Com o objetivo de resgatar uma das funções esquecidas do jornalismo: o contato direto com a fonte. Foram descartadas possibilidades tecnológicas como telefone, internet e fax, além de qualquer meio de transporte. A pé, as autoras, seguiram em busca da reportagem.

É importante dizer que o livro foi editado em 2004, 2 anos somente após o caminho ter sido inaugurado. Já se passaram 10 anos e o Caminho do Sol completou 12 anos recentemente. Antes de iniciar a leitura é preciso entender este contexto em que ele foi escrito. Também leve em consideração que foi escrito por duas jornalistas e fica claro o objeto no próprio título do livro:  “a vivência da reportagem”.

Um ponto que me chamou a atenção é o capítulo 1 que em determinado ponto fala sobre a idealização do Caminho do Sol. Este trecho tem mais informações sobre o Caminho do Sol do que no próprio site.

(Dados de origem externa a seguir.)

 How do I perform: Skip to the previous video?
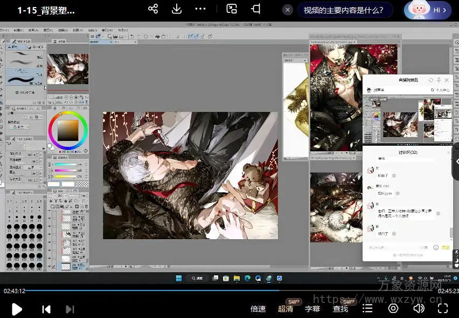(46, 309)
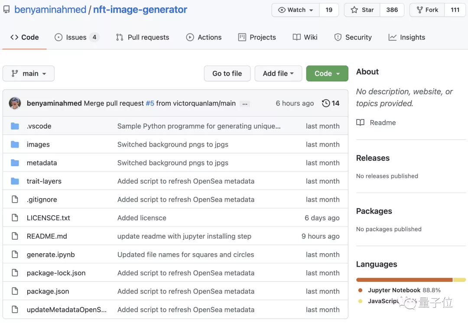Click benyaminahmed's avatar thumbnail
The image size is (468, 323).
(x=15, y=103)
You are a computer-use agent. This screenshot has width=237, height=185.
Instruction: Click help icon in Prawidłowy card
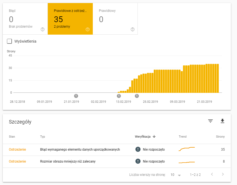133,29
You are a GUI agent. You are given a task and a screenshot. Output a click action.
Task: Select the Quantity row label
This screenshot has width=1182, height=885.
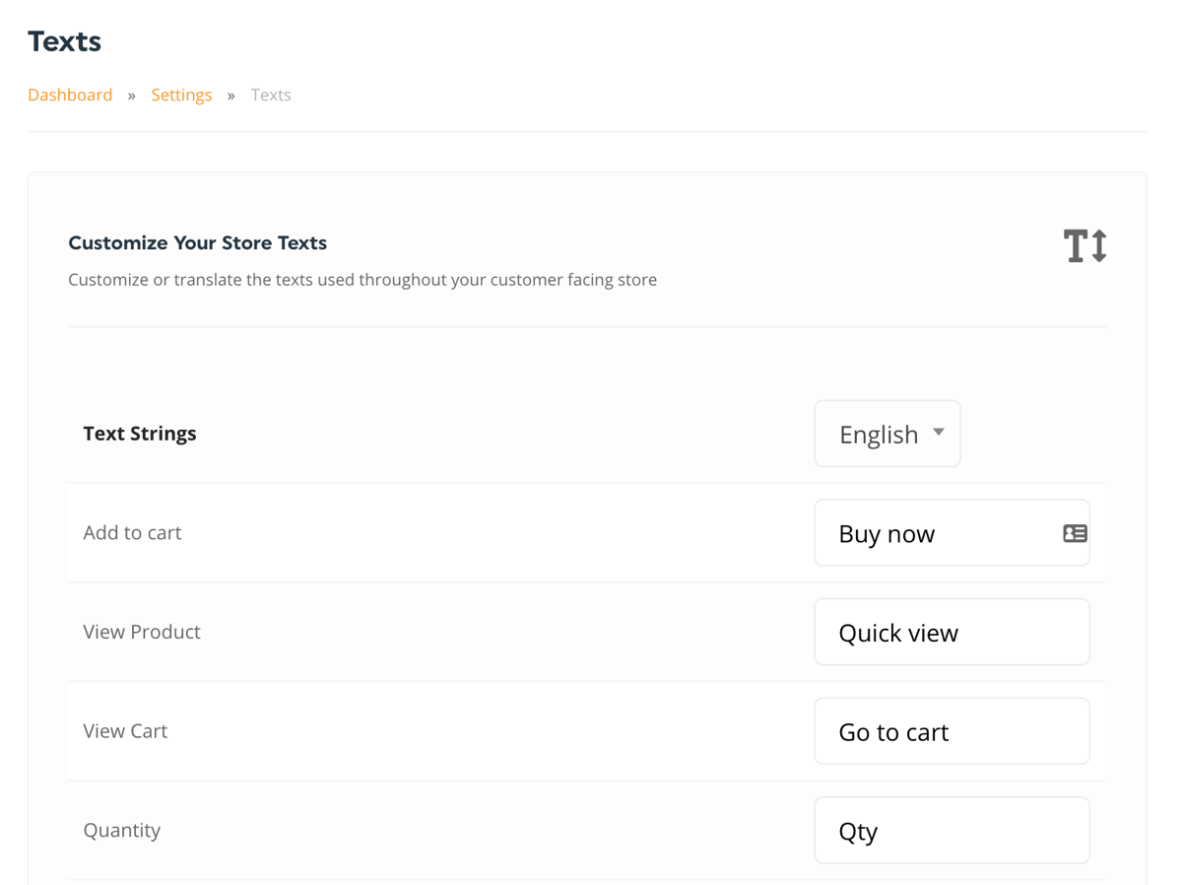122,830
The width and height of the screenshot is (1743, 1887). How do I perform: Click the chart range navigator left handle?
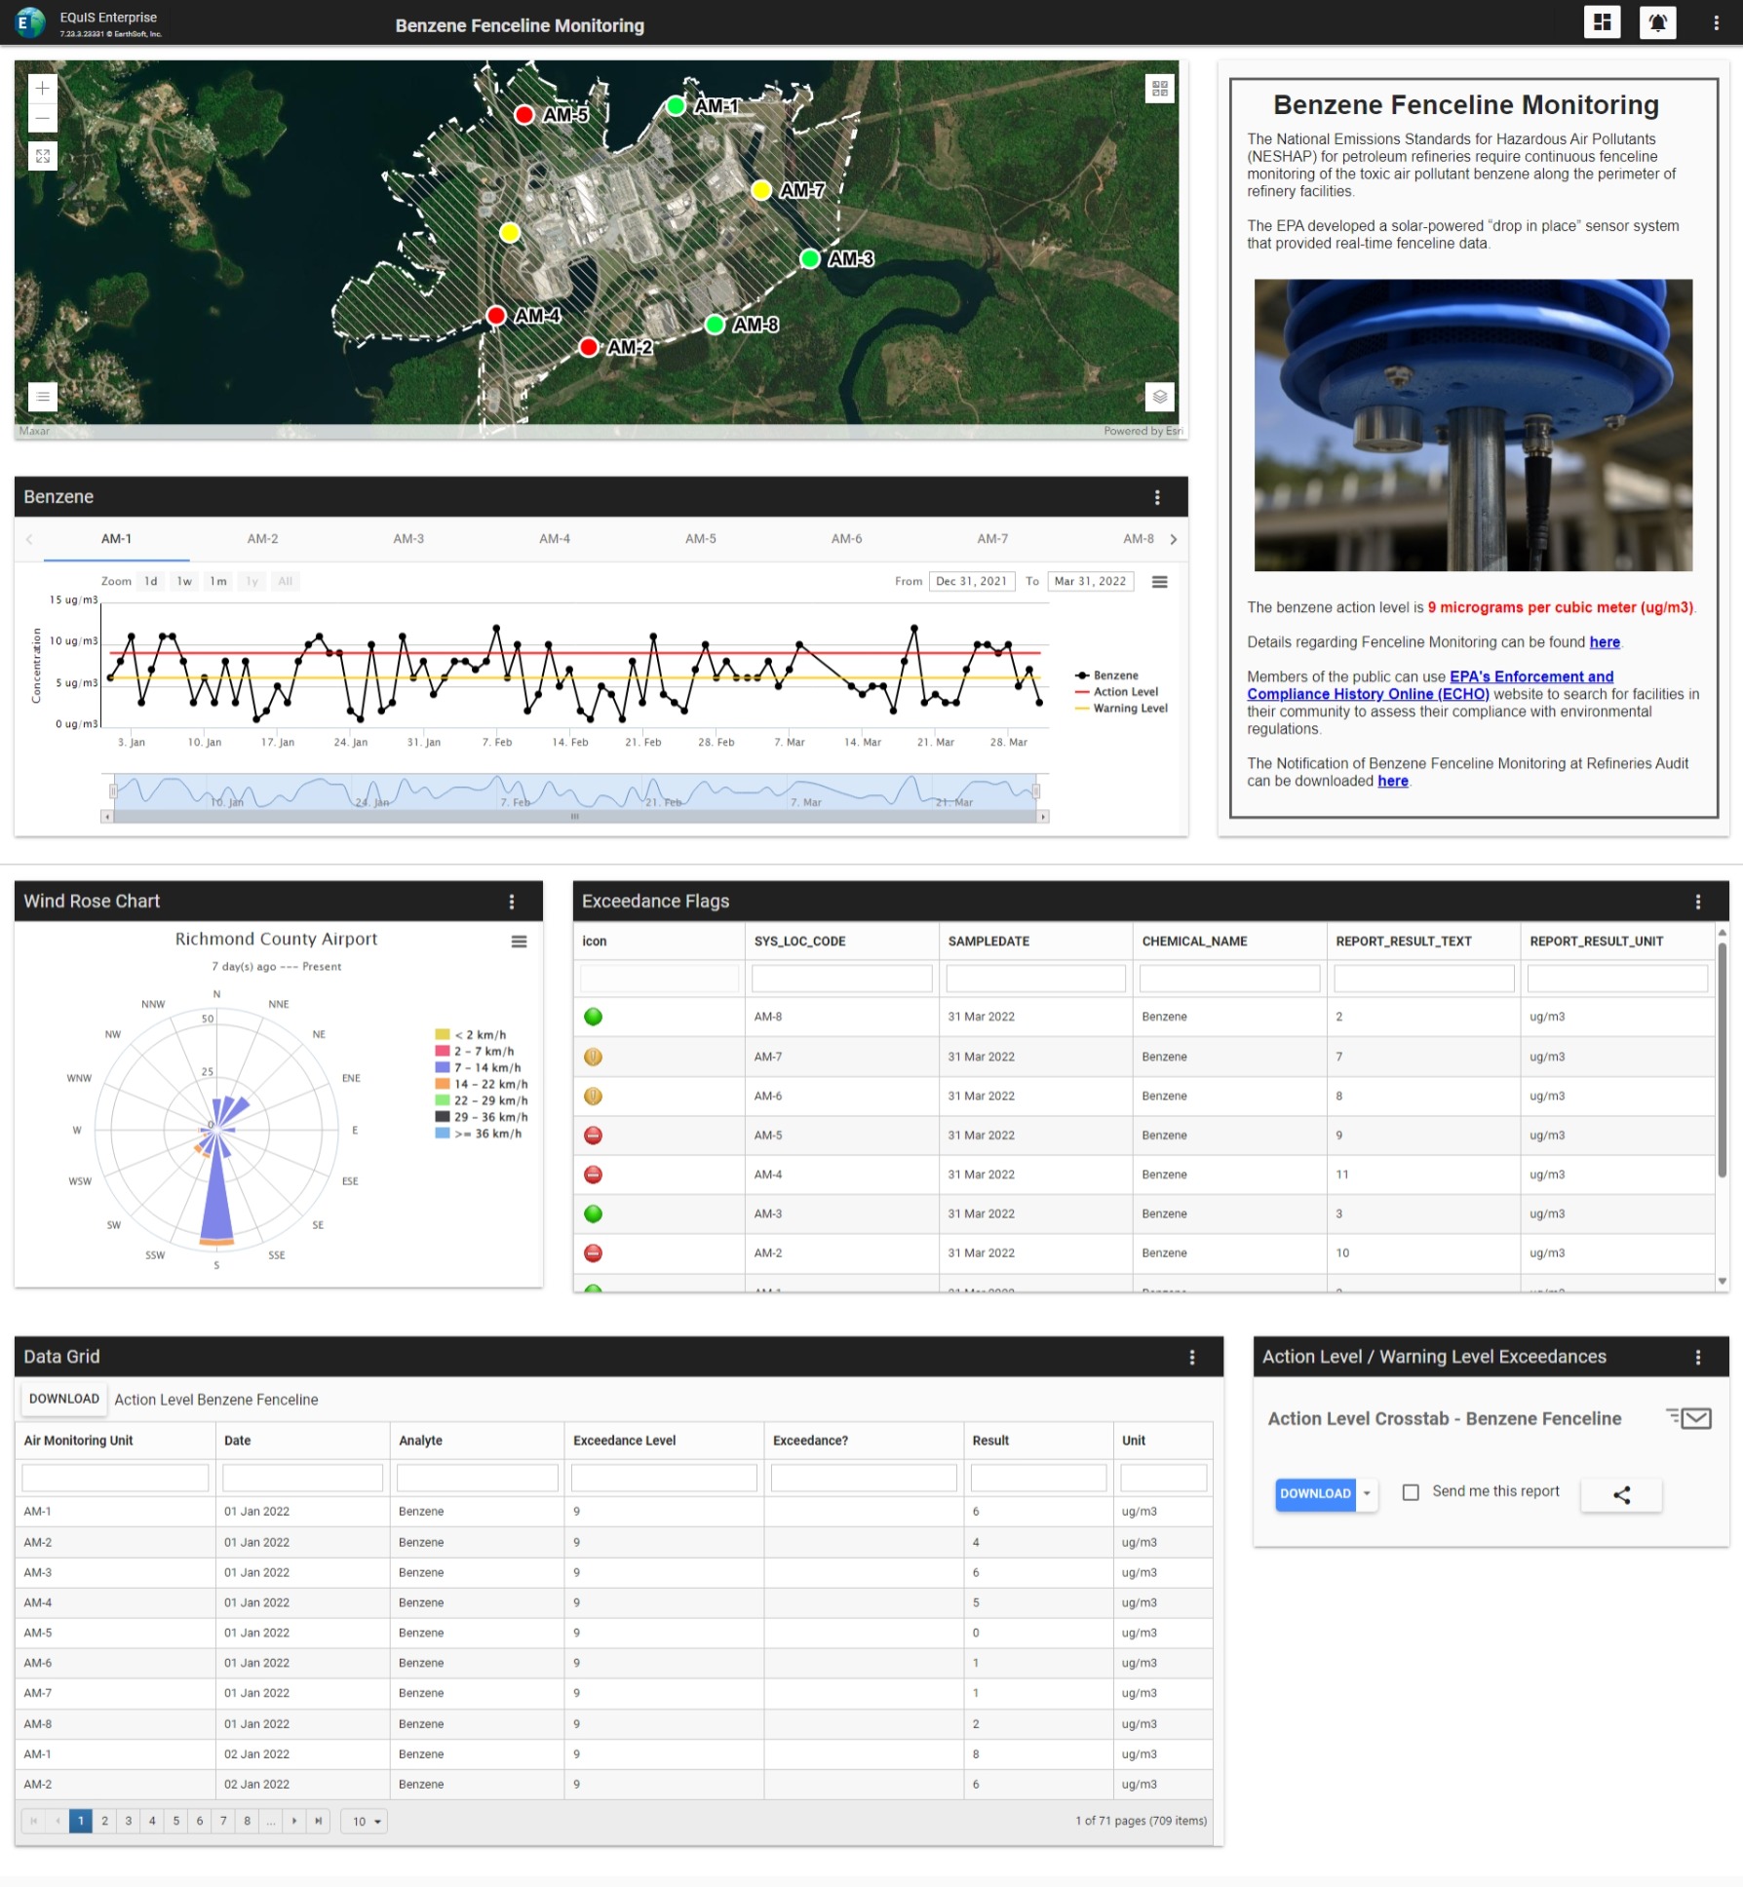[x=114, y=791]
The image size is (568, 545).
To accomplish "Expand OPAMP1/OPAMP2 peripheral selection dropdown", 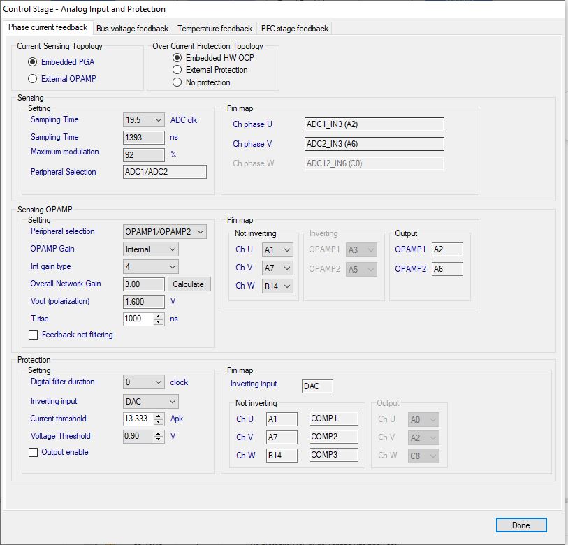I will 165,231.
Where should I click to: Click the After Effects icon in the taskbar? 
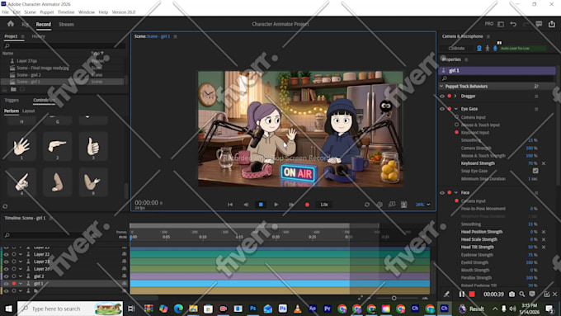point(313,309)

capa livro onzedias, onzenoites

Sinopse: Este livro foi desenvolvido com o propósito de resgatar umas das funções esquecidas do jornalismo: o contato direto com a fonte. Foram descartadas possibilidades tecnológicas como telefone, internet e fax, além de qualquer meio de transporte. A pé, as autoras foram em busca da reportagem. Peregrinaram durante onze dias no Caminho do Sol e, por meio de conversa olho no olho, as sensações e emoções foram compartilhadas pelo diálogo, o que possibilitou transportar para o papel os pequenos detalhes da experiência de cada fato. Assim, pelo uso do “novo jornalismo”, o que valoriza este livro é o respeito pelas diferentes crenças, comportamentos e objetivos e, acima de tudo, o respeito pelo o que foi dito.